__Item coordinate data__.
# # #

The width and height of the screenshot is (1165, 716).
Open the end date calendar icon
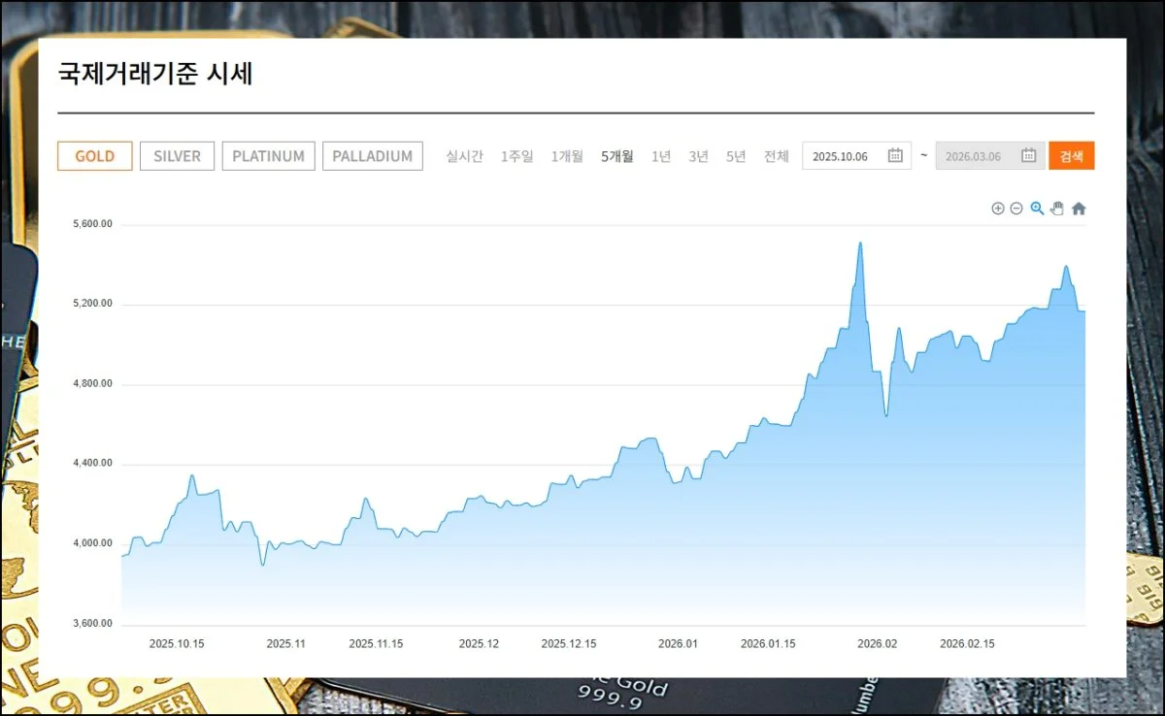[1028, 156]
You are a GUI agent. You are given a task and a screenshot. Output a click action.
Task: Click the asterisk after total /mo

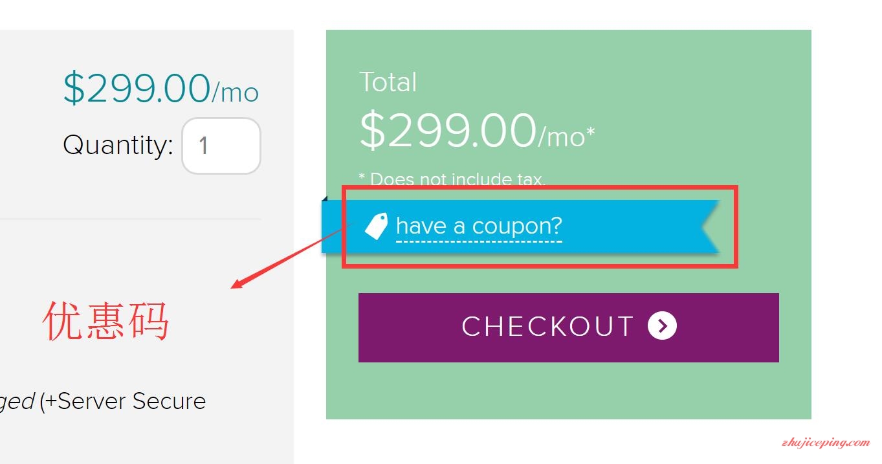coord(590,132)
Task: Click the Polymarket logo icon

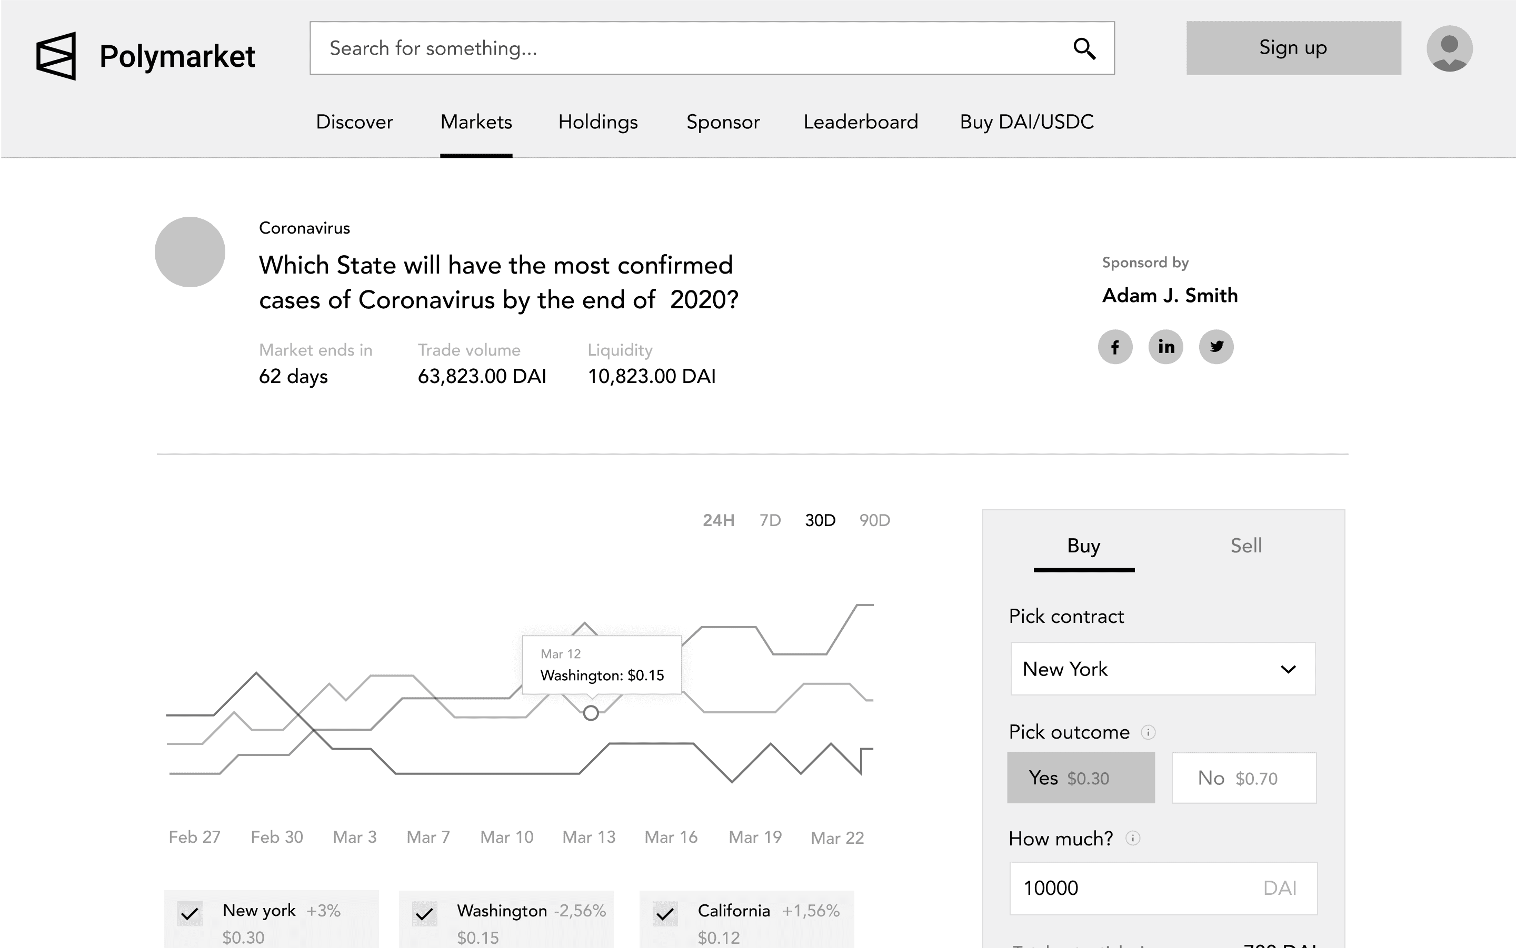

# # #

__Task instructions__. Reproduce all of the data above verbatim, leaving out the pictures.

__Response to this exercise__.
The width and height of the screenshot is (1165, 716).
Open the end date calendar icon
[1028, 156]
You are a GUI agent. You are given a task and a screenshot. Output a click action.
Task: Click the asterisk after total /mo

coord(590,132)
Task: Click the Polymarket logo icon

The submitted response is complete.